:: Supplied text ::
***

So he delineates them separately, thus defining a 4th dimension, one that is beyond noology. I don’t take him literally when he uses the word “theology” (as in religion) but rather theo-ology– as in the study of God.

Marshall: The way I take this is that the “noetic” is the spiritual dimension as experienced in and through the human person. Therefore, it is a proper topic of psychological study. The next higher dimension, the dimension of G-d, includes and encompasses the human person, though is beyond the human person, and is not a proper subject for psychology (i.e., becomes theology, or is beyond understanding) at that point.

Marshall: My little beam of light model is basically turning the Freudian iceberg model upside down and substituting light for ice. In fact, it is an early attempt to look at Frankl through a Kabbalah lens. That being said, it would be proper to place the “noetic” at the origin of the light. This reflects Frankl’s notion that conscience implies the existence of a “transpersonal agent” (pp. 53-54 in ‘The Unconscious God’). Beyond conscience, and beyond the human person, would then be that dimension that we are incapable of conceiving, the dimension of Ein Sof in Kabbalah, or the dimension of the divine prior to manifestation through human experience.

***

:: Requirement A ::
Reproduce the passage on Frankl and the noetic dimension from "Marshall: My little" up to and including "through human experience.".
:: Requirement B ::
List every distinct word or phrase that the passage on Frankl and the noetic dimension sets in double quotation marks.
:: Requirement C ::
Carry the passage on Frankl and the noetic dimension further, starting after its final sentence.

:: Supplied material ::
***

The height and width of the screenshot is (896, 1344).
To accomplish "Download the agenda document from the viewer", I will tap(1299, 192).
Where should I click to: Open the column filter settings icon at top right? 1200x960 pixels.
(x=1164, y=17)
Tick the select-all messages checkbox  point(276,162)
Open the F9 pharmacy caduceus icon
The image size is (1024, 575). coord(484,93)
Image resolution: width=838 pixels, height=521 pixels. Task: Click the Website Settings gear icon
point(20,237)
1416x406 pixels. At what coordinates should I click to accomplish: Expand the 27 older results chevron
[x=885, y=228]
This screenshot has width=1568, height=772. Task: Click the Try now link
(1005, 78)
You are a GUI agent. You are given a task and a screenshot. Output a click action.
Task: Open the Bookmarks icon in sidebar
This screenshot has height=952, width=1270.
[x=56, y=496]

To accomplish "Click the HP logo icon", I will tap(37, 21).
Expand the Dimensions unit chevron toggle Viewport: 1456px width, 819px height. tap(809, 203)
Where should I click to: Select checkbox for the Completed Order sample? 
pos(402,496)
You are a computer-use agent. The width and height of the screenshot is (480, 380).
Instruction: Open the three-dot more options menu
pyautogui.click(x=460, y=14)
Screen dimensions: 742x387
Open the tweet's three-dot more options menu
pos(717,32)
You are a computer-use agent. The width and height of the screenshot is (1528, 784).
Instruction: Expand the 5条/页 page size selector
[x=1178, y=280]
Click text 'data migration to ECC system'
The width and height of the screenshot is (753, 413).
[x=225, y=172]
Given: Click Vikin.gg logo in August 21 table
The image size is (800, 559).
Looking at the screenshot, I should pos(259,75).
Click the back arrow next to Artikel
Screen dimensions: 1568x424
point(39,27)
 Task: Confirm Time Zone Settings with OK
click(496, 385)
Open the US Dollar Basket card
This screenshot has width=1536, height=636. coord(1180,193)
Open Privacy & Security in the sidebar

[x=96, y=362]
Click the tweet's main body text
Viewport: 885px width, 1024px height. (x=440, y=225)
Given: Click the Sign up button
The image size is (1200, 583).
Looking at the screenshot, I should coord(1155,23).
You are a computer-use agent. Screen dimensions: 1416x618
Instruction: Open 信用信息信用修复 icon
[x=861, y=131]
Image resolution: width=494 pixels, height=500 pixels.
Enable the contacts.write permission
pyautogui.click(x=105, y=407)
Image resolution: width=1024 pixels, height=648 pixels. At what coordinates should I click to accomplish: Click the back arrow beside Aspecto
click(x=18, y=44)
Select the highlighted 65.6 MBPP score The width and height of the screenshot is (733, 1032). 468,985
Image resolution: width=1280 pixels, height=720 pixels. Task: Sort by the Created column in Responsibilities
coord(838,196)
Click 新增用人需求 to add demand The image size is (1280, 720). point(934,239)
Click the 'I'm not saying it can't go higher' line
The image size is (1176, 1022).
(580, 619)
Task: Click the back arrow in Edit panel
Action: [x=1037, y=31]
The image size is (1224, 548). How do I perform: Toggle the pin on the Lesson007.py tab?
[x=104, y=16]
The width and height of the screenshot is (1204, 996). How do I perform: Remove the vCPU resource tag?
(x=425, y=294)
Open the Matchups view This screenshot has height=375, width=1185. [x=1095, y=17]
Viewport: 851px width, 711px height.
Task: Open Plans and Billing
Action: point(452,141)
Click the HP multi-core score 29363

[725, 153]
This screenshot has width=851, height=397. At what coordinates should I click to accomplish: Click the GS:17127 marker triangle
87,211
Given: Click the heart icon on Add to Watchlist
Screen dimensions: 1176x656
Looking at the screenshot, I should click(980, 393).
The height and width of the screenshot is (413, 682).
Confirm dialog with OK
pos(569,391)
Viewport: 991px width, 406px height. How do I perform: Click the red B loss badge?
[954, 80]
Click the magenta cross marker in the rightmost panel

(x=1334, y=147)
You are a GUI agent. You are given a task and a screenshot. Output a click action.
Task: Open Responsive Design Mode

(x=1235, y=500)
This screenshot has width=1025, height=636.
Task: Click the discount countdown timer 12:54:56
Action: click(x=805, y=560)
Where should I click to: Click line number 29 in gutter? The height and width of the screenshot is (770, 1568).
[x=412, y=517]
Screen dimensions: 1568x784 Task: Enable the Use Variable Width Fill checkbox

***

:: Answer A ::
Marshall: My little beam of light model is basically turning the Freudian iceberg model upside down and substituting light for ice. In fact, it is an early attempt to look at Frankl through a Kabbalah lens. That being said, it would be proper to place the “noetic” at the origin of the light. This reflects Frankl’s notion that conscience implies the existence of a “transpersonal agent” (pp. 53-54 in ‘The Unconscious God’). Beyond conscience, and beyond the human person, would then be that dimension that we are incapable of conceiving, the dimension of Ein Sof in Kabbalah, or the dimension of the divine prior to manifestation through human experience.

:: Answer B ::
theology
noetic
transpersonal agent

:: Answer C ::
Batya: I gather from what both of you are saying is that theology deals with something beyond human comprehension. I would say that it is for this reason Frankl says we can never be sure we are doing the right thing, that our conscience can err. …At the same time by the power of our free will we have a window to the transcendent, which we can call God, by which we can hear that we are addressed/called through reality and can respond with the one right response. The concrete action we take when we are responding properly to divine providence’s call is the point of contact between the beyond and the here-and-now.